» EXERCISE INSTRUCTIONS
Go through the material below and copy each line where the word "agent" appears.

» DATA IN THIS EXERCISE
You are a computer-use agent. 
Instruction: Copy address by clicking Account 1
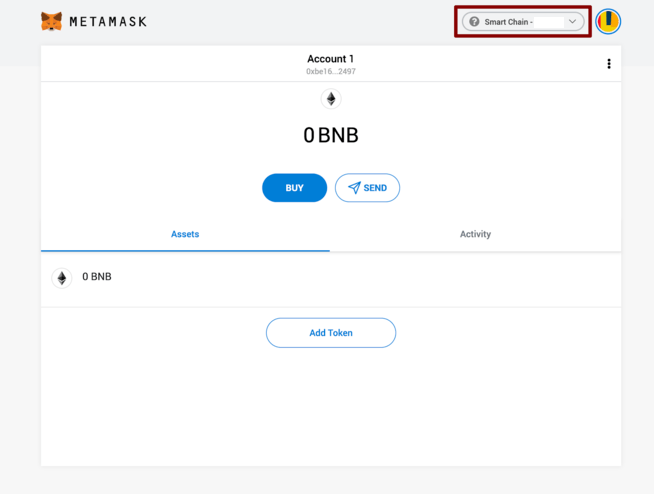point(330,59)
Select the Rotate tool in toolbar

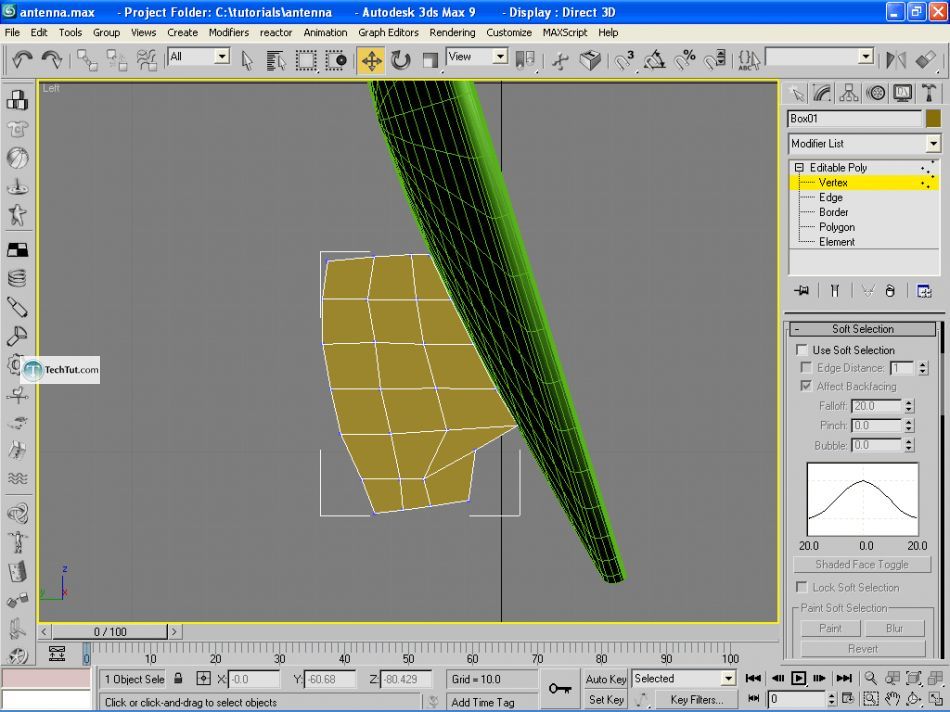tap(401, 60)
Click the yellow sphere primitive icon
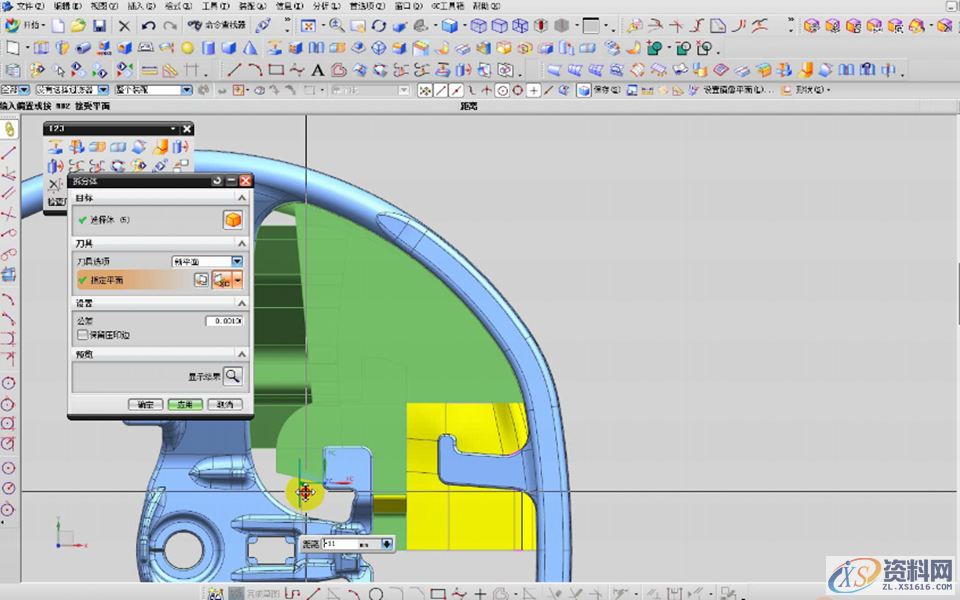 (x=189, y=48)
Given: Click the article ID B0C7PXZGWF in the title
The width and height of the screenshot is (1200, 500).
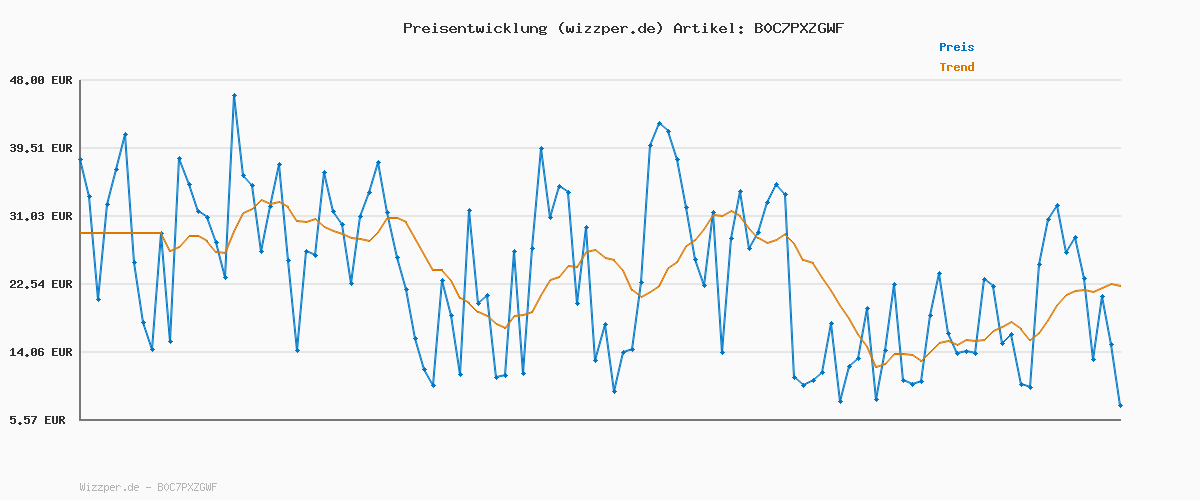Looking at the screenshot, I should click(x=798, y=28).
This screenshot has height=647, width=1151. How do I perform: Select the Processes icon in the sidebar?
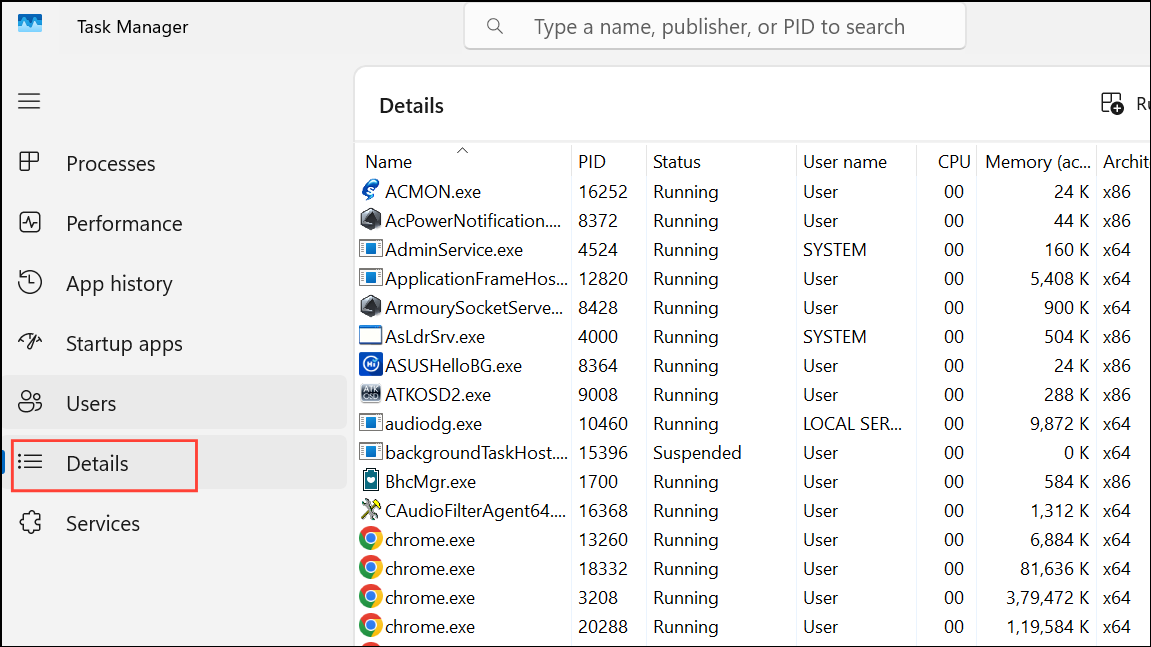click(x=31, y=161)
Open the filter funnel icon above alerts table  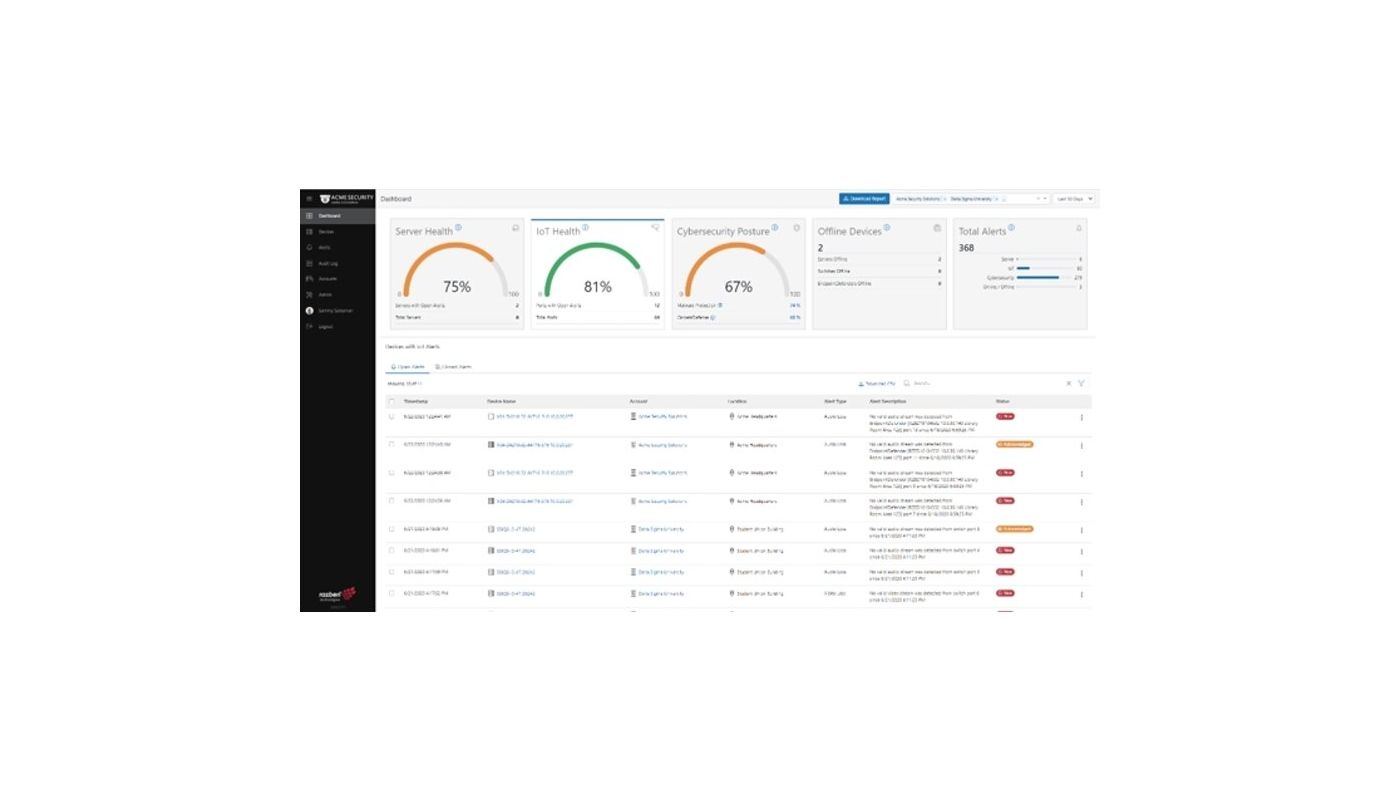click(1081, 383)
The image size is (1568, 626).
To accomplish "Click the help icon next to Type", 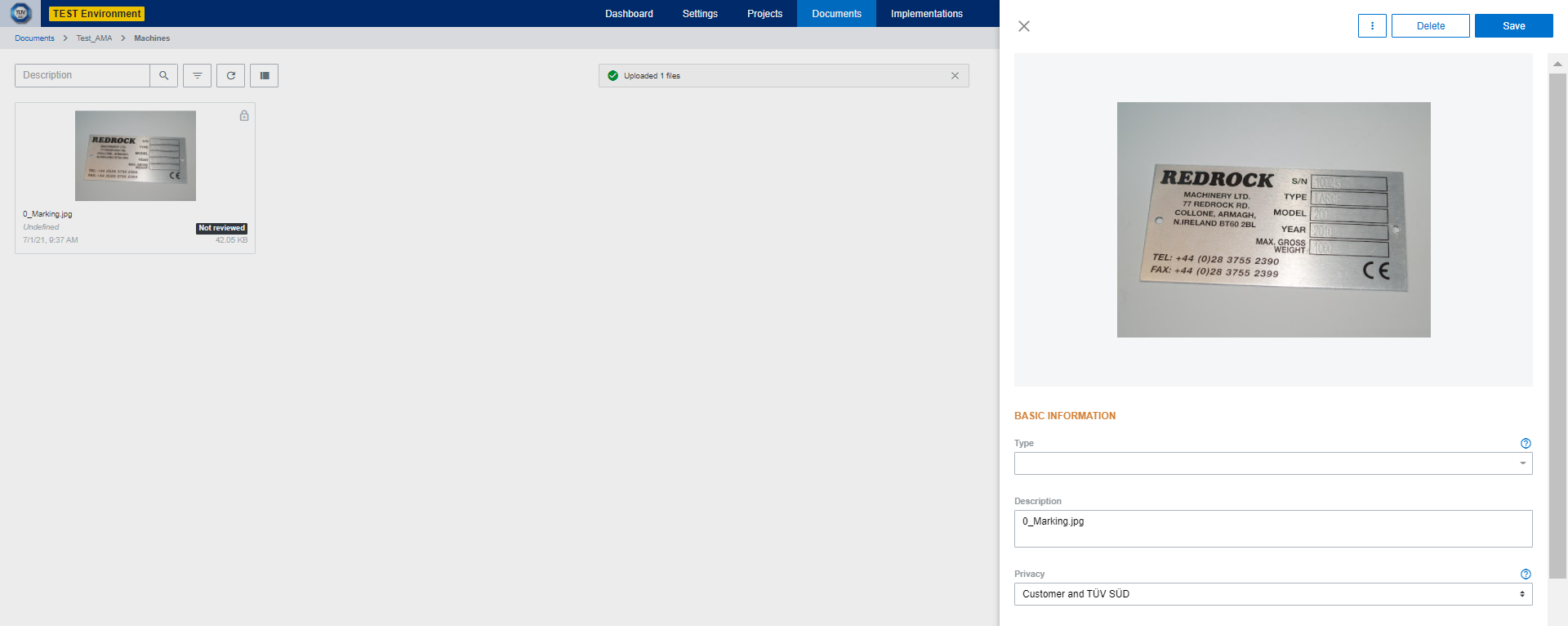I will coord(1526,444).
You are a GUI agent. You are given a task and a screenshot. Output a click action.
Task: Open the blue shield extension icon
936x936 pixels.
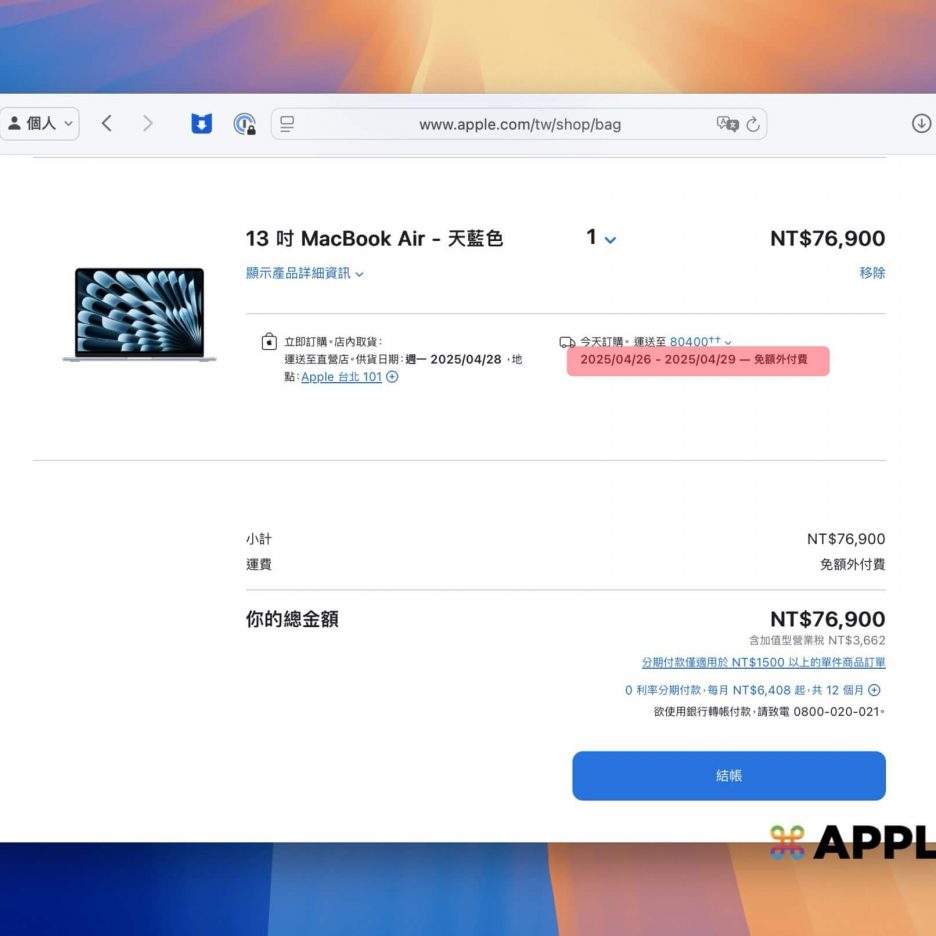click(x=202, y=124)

» ANSWER BOX
You are a computer-use agent. 
You are a GUI agent. You are given a task and a screenshot. Output a click action.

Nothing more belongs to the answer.